La antigua colonia es un centro financiero vital para el modelo chino, pese a representar una parte cada vez más pequeña de su economía
Margaret Thatcher dejó escrito en sus memorias cómo, al comienzo de las negociaciones para la transferencia de soberanía de Hong Kong, Deng Xiaoping aspiraba a que el territorio se reincorporara a China como una provincia más, llegando incluso a amenazar con “tomar la isla en un día”. Según cuenta la historia de la conversación, quizá apócrifa, la Dama de Hierro señaló a la flamante nueva sede del banco HSBC, construida en 1985 por el arquitecto Norman Foster. “¿Ve ese edificio de allí?”, le preguntó al dirigente chino. “Pues es desmontable: en un día me lo puedo llevar de vuelta a Londres, piedra a piedra”. En la tensión entre soberanía y prosperidad acabó imperando la segunda: al fin y al cabo, Hong Kong fue creada por y para el dinero.

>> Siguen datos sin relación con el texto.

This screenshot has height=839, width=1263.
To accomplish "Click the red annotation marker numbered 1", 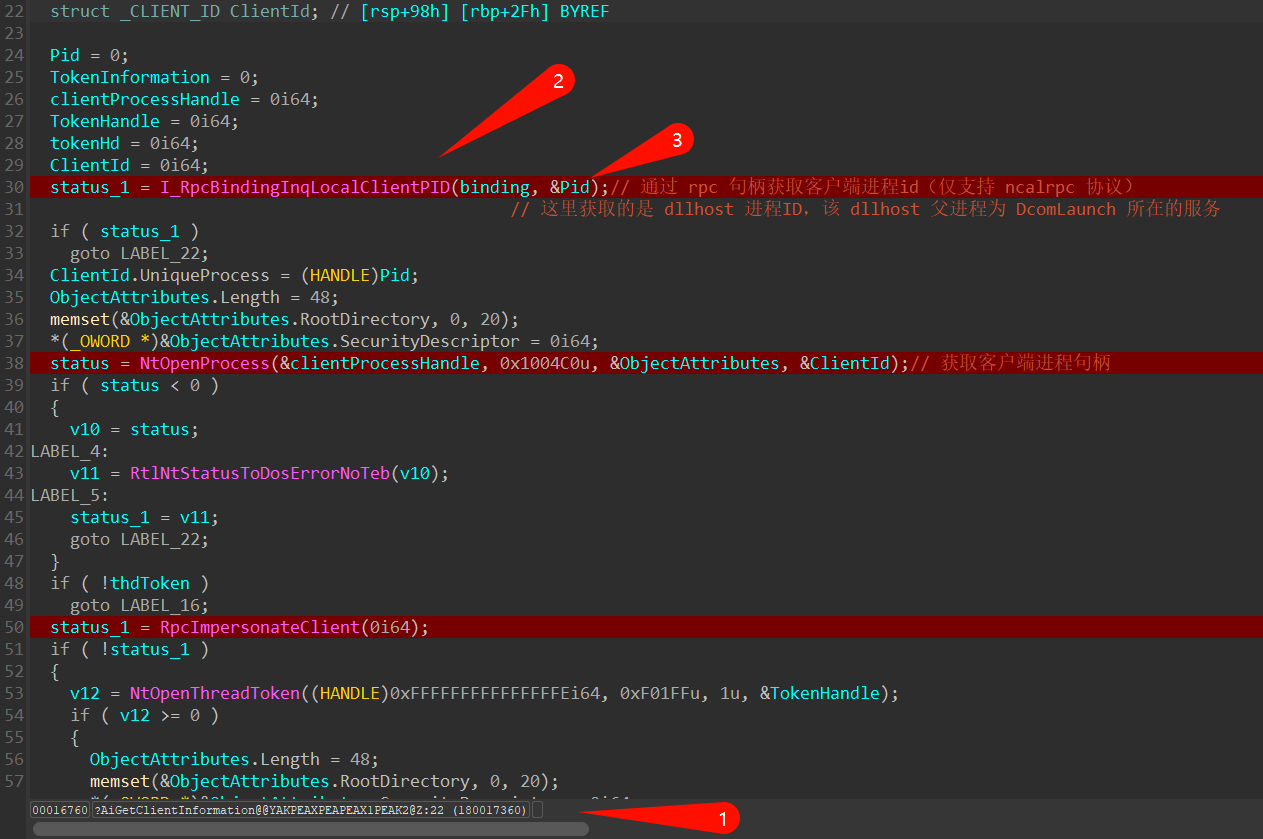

Hoy, dos décadas después, la altura del crecimiento chino proyecta oscuras sombras sobre Hong Kong. Si en 1993 la antigua colonia representaba un 27% del PIB continental, esta cifra se ha desplomado hasta menos de un 3% este año. Pero, a pesar de su porcentaje menguante, sigue siendo un enclave financiero fundamental: en este suelo es donde la economía de China se encuentra con el extranjero. Entre 2010 y 2018, el 64% de la inversión directa que el país recibió y el 65% de la que envió fuera de sus fronteras atravesó la isla. También aquí se ponen a la venta un 60% de los bonos nacionales.